EEG Test to Help Understand and Treat Schizophrenia

Researchers at University of California, San Diego School of Medicine have validated an EEG test to study and treat schizophrenia. The findings, published in two separate studies, offer a clinical test that could be used to help diagnose persons at risk for developing mental illness later in life, as well as an approach for measuring the efficacies of different treatment options.

One of the studies, reported online Oct. 23 in Schizophrenia Research, shows that schizophrenia patients don’t register subtle changes in reoccurring sounds as well as others and that this deficit can be measured by recording patterns of electrical brain activity obtained through electroencephalography (EEG).

The second, published online earlier this month in NeuroImage: Clinical, establishes a link between certain EEG tests and patients’ cognitive and psychosocial impairments, suggesting that the EEG test could be used to objectively measure the severity of a patient’s condition, and conversely that it might be possible to alleviate some of the symptoms of schizophrenia with specialized cognitive exercises designed to strengthen auditory processing.

“We are at the point where we can begin to bring simple EEG tests into the clinical setting to help patients,” said Gregory Light, PhD, associate professor of psychiatry and a co-author on both studies. “We think it may be possible to train some patients’ auditory circuits to function better. This could improve their quality of life, and possibly reduce common symptoms of schizophrenia such as hearing voices.”

In experiments, UC San Diego scientists and colleagues with the Consortium on the Genetics of Schizophrenia monitored volunteers’ electrical brain activity patterns as they listened to a sequence of beeps that occasionally included a discordant prolonged beep. The lengthier beeps were one-twentieth of a second longer than the standard beeps and occurred roughly 10 percent of the time.

A total of 1,790 people were tested at five sites nationwide as part of a National Institutes of Health-funded study to unravel the genetic basis of schizophrenia. Nine-hundred and sixty-six were schizophrenia patients; 824 were healthy control subjects.

The EEG data were analyzed for two auditory processing metrics. One is known as mismatch negativity (MMN). Measured in microvolts, MMN represents the difference between the brain’s response to the expected stream of beeps and its response to the singular, different ping. The other, called P3a, is a measure of the electrical energy emitted by the brain as it automatically shifts attention to the longer beep.

People with schizophrenia were consistently shown to have reduced MMN and P3a relative to those without the disease, suggesting they had a muted ability to detect and direct their attention to the discordant beep.

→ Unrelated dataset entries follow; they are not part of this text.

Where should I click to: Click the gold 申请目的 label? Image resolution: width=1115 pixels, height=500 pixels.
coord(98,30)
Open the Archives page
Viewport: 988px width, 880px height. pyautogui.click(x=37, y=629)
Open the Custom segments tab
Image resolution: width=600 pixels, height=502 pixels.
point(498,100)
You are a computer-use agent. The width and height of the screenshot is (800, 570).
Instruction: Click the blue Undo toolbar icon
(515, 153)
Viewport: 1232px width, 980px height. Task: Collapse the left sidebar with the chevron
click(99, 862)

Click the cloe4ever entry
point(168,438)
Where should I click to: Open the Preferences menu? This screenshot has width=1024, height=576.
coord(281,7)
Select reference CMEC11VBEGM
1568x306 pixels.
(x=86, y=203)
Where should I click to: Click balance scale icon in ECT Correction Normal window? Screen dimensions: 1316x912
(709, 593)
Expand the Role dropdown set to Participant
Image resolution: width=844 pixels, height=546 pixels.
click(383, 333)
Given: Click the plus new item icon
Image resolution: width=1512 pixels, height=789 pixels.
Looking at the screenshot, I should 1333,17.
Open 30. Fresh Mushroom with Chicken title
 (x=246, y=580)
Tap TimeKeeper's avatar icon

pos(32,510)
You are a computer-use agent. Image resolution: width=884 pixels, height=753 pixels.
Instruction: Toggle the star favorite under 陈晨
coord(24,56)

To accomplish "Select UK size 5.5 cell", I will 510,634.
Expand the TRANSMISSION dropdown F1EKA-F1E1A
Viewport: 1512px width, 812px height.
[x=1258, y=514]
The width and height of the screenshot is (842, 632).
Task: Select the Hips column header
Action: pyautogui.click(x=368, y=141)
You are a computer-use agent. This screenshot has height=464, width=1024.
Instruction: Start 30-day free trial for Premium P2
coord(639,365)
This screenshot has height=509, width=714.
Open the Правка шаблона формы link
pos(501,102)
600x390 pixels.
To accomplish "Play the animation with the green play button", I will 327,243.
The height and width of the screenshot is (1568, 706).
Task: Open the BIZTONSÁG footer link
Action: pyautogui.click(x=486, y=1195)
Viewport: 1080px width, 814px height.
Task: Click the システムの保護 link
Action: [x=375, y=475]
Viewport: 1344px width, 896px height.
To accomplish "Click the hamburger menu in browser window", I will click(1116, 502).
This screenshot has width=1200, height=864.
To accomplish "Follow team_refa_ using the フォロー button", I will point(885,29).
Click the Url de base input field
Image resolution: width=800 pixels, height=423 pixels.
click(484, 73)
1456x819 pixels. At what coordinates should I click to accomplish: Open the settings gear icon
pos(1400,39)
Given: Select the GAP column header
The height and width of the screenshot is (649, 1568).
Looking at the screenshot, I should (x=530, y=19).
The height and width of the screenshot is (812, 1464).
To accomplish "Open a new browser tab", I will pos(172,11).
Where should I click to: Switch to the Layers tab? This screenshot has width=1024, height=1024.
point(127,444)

In the second study, researchers showed that measures of MMN and P3a were associated with the severity of a patient’s symptoms and their day-to-day real-world functioning.

Specifically, in a comparison of MMN and P3a measurements from 42 patients with schizophrenia and 47 non-psychiatric comparison subjects, scientists showed that differences in these auditory processing metrics accounted for approximately half of the variance in the severity of patients’ symptoms and their ability to perform tasks necessary for real‐world functioning.